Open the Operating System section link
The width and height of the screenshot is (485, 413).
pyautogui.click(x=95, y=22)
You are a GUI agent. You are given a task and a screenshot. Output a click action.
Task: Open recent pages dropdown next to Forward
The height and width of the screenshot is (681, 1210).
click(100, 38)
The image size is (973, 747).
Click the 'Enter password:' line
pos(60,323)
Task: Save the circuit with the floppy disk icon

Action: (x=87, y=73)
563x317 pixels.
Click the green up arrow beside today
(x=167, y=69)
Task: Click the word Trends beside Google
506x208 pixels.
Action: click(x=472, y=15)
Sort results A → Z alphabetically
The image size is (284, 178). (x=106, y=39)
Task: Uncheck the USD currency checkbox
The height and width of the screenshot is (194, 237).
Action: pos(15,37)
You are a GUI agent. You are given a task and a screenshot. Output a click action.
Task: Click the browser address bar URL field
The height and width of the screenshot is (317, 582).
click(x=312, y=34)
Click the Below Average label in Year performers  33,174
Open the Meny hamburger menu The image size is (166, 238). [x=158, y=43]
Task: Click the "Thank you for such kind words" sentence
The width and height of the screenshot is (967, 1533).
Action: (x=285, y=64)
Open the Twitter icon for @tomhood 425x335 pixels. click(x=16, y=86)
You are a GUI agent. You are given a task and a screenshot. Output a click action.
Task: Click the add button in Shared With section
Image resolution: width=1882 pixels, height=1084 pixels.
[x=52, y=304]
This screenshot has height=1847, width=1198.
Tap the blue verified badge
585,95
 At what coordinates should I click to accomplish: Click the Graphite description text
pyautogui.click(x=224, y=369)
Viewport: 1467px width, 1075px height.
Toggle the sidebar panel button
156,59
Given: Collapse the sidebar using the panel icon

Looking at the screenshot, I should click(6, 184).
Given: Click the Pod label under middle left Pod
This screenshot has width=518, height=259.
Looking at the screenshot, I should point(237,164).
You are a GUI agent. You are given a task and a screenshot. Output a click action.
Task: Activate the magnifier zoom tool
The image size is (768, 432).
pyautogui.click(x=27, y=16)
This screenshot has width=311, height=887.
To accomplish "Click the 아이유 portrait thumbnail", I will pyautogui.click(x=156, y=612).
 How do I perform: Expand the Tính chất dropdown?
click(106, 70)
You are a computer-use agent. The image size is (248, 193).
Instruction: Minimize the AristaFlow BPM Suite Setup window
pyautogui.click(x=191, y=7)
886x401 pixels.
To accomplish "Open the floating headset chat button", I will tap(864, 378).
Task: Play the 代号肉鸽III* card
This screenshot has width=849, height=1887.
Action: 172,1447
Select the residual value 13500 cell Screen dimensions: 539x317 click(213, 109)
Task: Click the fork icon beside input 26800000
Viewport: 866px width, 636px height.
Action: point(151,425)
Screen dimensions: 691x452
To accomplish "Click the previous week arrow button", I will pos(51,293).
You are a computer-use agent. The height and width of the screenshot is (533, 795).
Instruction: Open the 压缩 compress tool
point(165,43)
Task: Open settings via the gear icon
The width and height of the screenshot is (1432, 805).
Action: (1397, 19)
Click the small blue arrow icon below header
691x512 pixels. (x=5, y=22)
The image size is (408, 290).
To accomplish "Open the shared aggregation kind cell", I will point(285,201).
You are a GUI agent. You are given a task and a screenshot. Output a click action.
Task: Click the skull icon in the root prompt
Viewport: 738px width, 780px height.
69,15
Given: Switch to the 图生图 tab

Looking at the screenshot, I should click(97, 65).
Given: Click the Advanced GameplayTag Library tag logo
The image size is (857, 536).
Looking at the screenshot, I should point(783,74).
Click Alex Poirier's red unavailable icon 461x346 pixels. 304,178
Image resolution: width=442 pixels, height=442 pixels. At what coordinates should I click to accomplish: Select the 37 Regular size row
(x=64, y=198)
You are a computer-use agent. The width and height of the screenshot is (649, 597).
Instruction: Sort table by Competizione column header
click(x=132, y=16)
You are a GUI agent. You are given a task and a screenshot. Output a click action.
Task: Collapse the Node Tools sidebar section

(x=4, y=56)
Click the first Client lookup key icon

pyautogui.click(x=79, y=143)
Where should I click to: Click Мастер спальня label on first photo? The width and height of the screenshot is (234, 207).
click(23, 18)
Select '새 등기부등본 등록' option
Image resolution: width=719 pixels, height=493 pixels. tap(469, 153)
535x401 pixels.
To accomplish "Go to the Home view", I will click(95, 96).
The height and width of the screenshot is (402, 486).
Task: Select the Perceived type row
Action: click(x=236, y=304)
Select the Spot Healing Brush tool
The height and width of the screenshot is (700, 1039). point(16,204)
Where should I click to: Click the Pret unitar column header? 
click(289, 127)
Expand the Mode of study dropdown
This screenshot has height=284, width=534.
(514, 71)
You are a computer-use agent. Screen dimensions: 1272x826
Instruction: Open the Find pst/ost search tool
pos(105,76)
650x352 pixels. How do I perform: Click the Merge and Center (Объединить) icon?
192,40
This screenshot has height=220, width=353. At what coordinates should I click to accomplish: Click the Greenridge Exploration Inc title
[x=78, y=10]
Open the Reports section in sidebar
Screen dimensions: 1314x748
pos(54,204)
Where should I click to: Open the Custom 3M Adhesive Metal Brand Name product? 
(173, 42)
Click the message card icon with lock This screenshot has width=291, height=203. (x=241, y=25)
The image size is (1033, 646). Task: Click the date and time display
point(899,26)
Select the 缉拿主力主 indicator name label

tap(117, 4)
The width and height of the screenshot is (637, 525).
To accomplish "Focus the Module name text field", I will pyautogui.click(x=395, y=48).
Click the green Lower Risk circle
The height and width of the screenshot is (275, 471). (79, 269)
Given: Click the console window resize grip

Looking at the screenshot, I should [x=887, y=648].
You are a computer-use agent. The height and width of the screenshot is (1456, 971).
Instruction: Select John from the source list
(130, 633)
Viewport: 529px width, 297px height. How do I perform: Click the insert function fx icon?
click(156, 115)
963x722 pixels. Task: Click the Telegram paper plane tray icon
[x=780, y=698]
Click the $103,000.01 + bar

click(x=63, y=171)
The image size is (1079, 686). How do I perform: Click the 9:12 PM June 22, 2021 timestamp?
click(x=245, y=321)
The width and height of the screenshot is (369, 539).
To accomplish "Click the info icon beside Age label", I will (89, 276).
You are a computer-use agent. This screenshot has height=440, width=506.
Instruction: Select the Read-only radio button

====================

● **WHAT TO WORK ON**
From the material above, tally every line that includes the word "kind" and state the count only.

● **RESULT FOR THIS TASK**
2